Alors que vous relatez les propos d’un chercheur « le stress est l’ennemi de la cognition » vous ne semblez pas en saisir le sens...
 La majorité des personnes qui participent à des sorties/ateliers/séjours de sylvothérapie sont des personnes qui ont envie ou besoin de se détendre, de faire baisser leur niveau de stress, de supprimer les ruminations et soucis du quotidien, etc. Ces « gestes » comme vous les appelez, peuvent en fait varier d’un praticien à un autre (selon ses affinités, la personne auprès de qui il s’est formé, la façon dont il s’est approprié son enseignement, etc.) et ne sont pas là pour « impressionner » comme vous le dites.
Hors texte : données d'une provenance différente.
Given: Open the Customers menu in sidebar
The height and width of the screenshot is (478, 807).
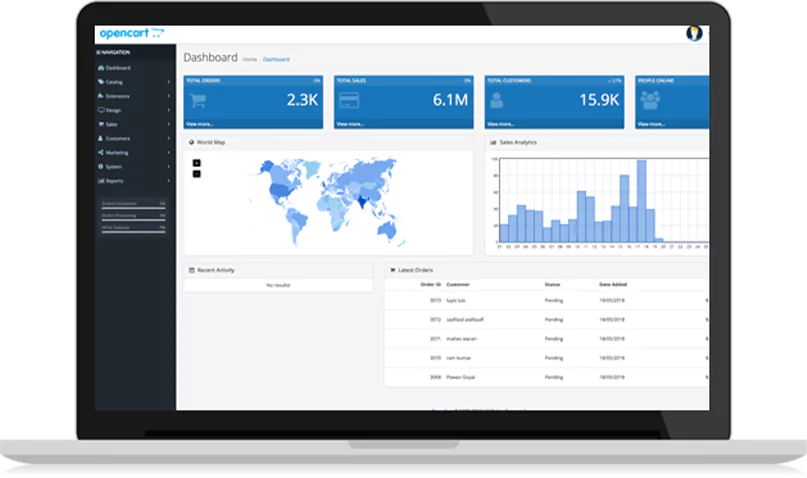Looking at the screenshot, I should coord(118,138).
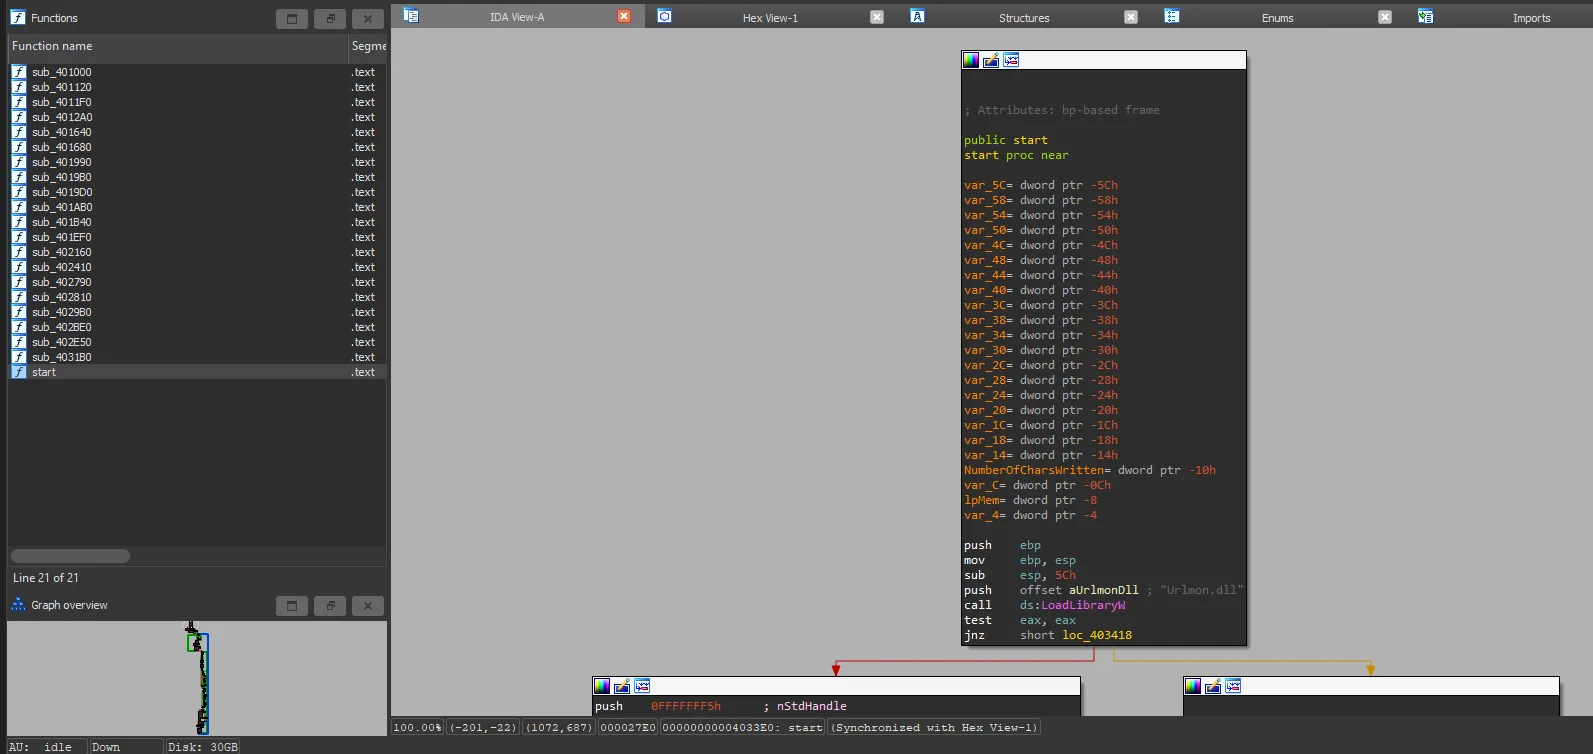
Task: Click the Imports tab icon
Action: tap(1426, 16)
Ils ont au contraire un rôle important. Celui d’apporter un cadre, une méthodologie, à des personnes qui en ont souvent besoin, à cause de leur état émotionnel, de stress ou de fatigue.
 De plus, ces « gestes » étant facilement mémorisables corporellement, les participants pourront s’en souvenir et les réutiliser pour bénéficier des bienfaits du bain de forêt en autonomie.
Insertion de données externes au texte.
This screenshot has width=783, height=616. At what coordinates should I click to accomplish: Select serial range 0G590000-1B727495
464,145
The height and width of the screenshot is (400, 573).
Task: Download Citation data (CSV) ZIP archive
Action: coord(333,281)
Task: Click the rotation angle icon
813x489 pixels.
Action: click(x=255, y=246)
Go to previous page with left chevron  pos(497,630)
« embrassez qui et ce que vous voudrez, mais sans en attendre de miracle »

Je trouve cette phrase d’une violence et d’un dénigrement incroyable.
 De nombreuses personnes pratiquent et/ou ont pratiqué des bains de forêt ou de la sylvothérapie avec des praticiens. Comme on ne leur met de couteau sous la gorge, j’imagine que c’est parce qu’elles y trouvent ce qu’elles cherchent, parce que ces sorties leur font du bien.
 Avec cette simple phrase, vous leur dites que ce mieux-être qu’elles ressentent, que les changement qui s’opèrent dans leur vie n’existent pas, n’ont pas de valeur.
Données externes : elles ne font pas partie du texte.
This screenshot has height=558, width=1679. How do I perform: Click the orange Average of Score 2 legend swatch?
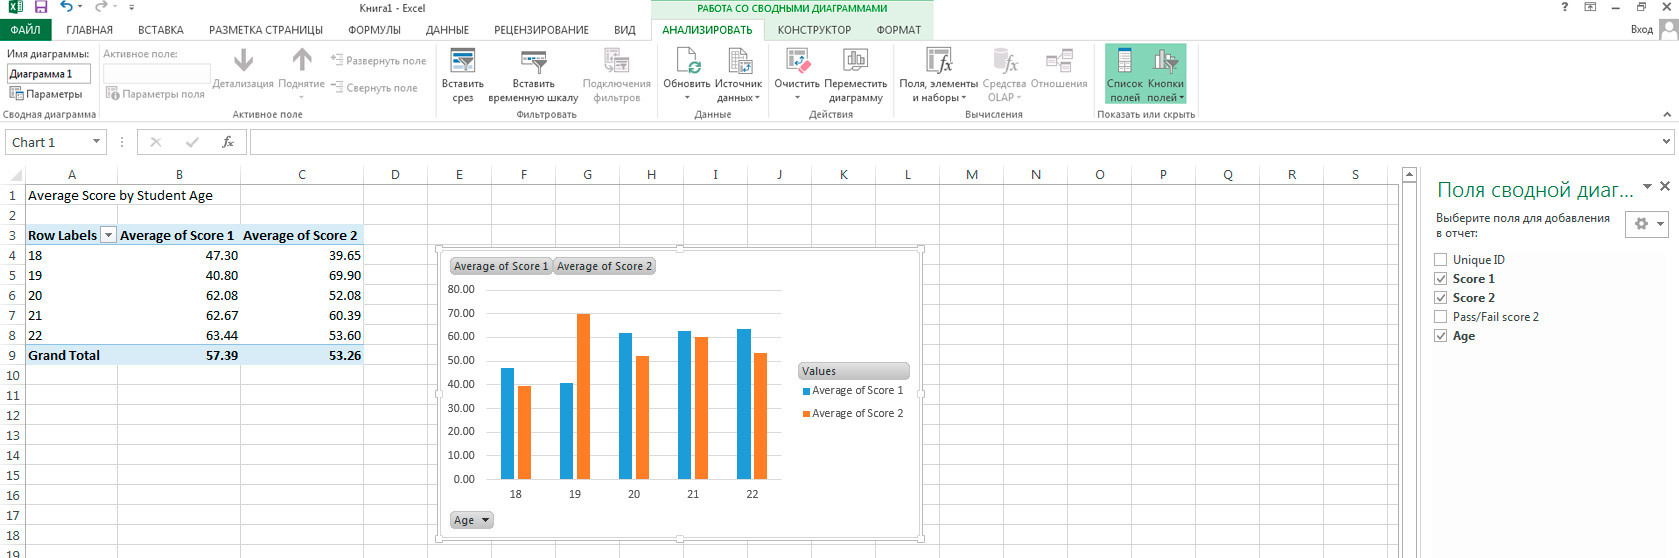(806, 414)
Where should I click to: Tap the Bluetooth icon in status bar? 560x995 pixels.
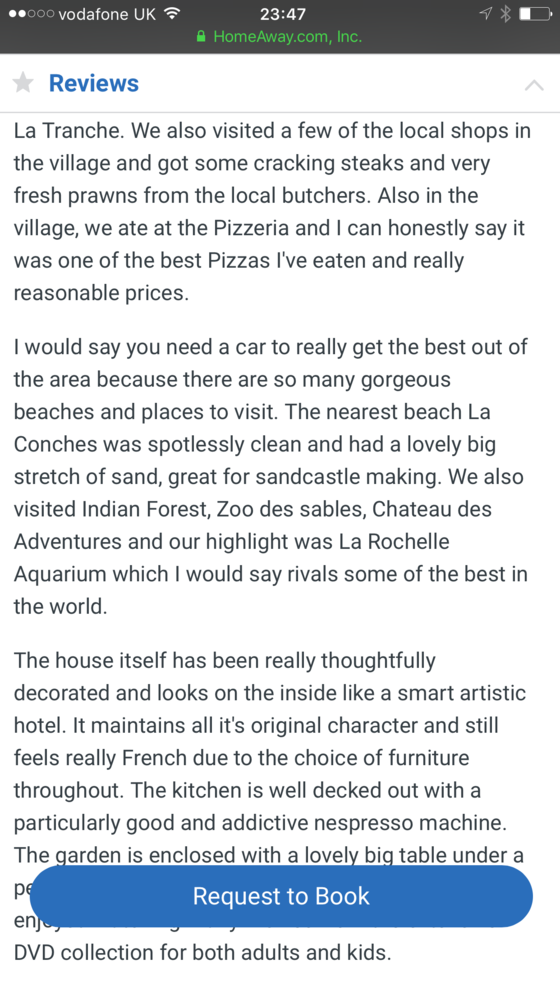(505, 13)
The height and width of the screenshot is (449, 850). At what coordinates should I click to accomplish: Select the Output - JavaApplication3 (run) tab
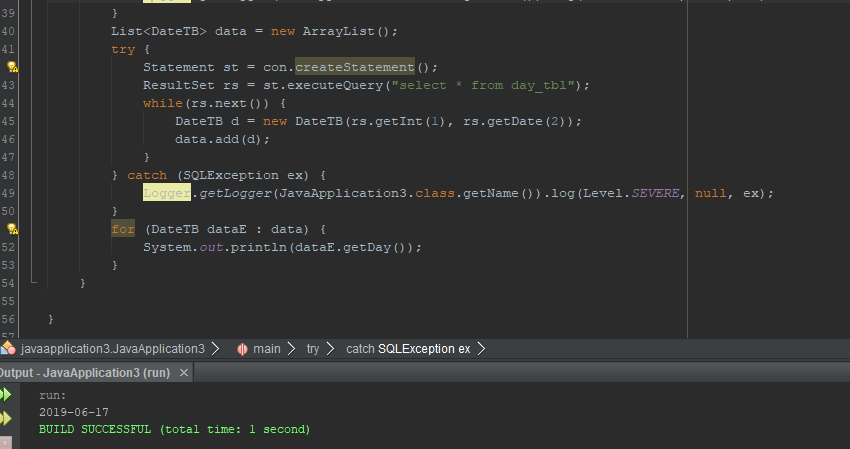tap(85, 372)
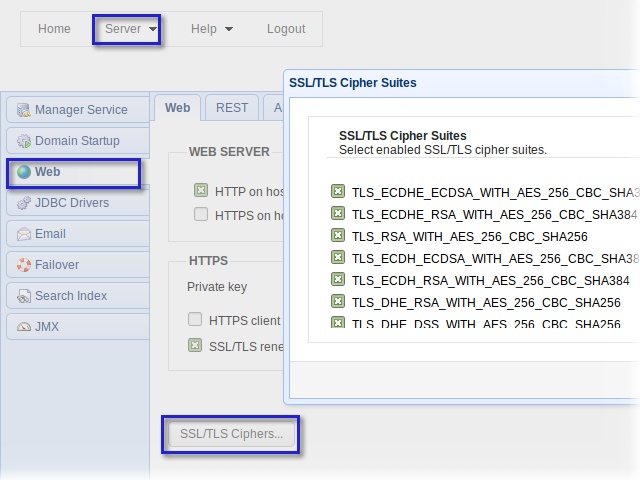Disable the TLS_RSA_WITH_AES_256_CBC_SHA256 cipher
Image resolution: width=640 pixels, height=480 pixels.
pyautogui.click(x=338, y=237)
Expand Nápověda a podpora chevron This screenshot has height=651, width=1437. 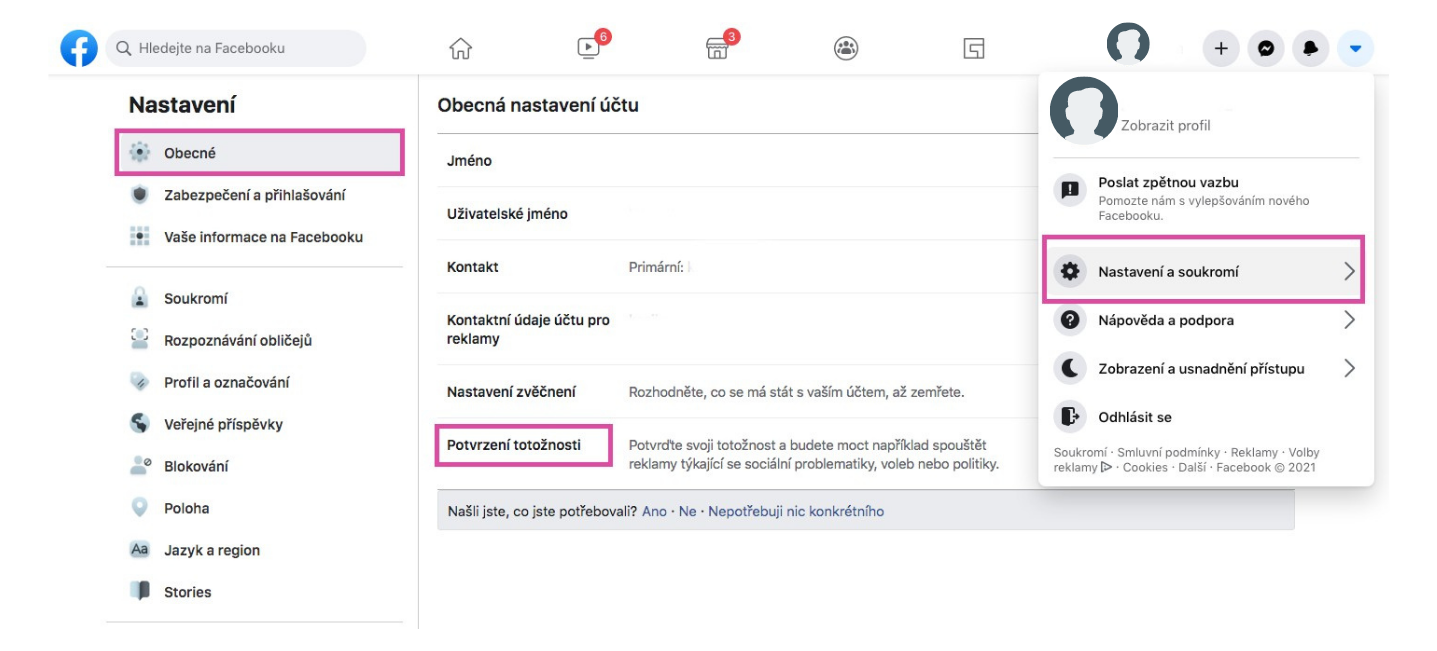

Avec cette simple phrase, vous balayez les croyances de nombreuses personnes, alors qu’il est admis dans le reste de votre article que cela est à prendre en compte dans le bien-être ressentis (remarque sur la prise en compte de l’aspect culturel au Japon).
 Cela démontre un manque de respect profond de ces personnes (parmi lesquelles sans doute certains de vos lecteurs), ainsi qu’un égocentrisme démesuré puisque vous estimez que votre avis est synonyme de vérité absolue.

« et surtout sans payer »

Cette phrase qui clôture votre encart est celle qui me laisse le plus perplexe…
 Quand on est praticien en sylvothérapie, guide de bain de forêt (ou quelque soit le nom que vous donnerez à cette pratique afin que cela vous soit confortable), on est avant tout un accompagnant.
 Les personnes que nous accueillons viennent nous voir car elles ont un besoin, et que leur parcours de vie, leur temps libre, leur état de stress ou émotionnel, etc. ne leur permet pas de pouvoir y répondre seule. Elles viennent chercher un soutien, une oreille, des clés pour devenir autonome. Nous de sommes pas des bénévoles, c’est un métier, et tout métier nécessite un salaire.
 De plus les personnes que nous accueillons doivent s’investir dans cette sortie pour en retirer les bienfaits maximum. Payer leur séance participe à cet investissement et leur permet d’accorder une valeur concrète à leur bien-être et à leur évolution personnelle.
 Tenez-vous les mêmes propos sur les restaurateurs ou coachs sportifs par exemple? Parce que pourquoi payer pour aller manger dans un restaurant alors que l’on peut manger sa propre cuisine chez soi ? Ou payer pour faire du sport avec quelqu’un alors que l’on peut très bien aller courir seul ?
 On pourrait aussi se poser la question « N’est-ce pas une entourloupe de payer un magazine sur lequel il est indiqué « expert » pour lire quelque chose d’aussi peu complet et d’aussi éloigné de la vérité ? » alors qu’en faisant ses propres recherches et en rencontrant réellement différents praticiens on obtiendrait de bien meilleures informations ? et de plus complètes ?

Alors ? « entourloupes en forêt » ? ou bien dans ces pages ?

Personnellement, j’ai tranché.
 Mais je ne ferai pas comme vous avec cet encart.

Je ne ferai pas de mon avis personnel une vérité absolue.

Je laisserai à chaque lecteur le droit de se faire sa propre opinion.


PS : vous aurez sans doute noté que je parle de « vos » propos, alors qu’il s’agit dans les fait de ceux de votre journaliste, mais j’estime que publier des propos dans son magazine signifie qu’on les cautionne.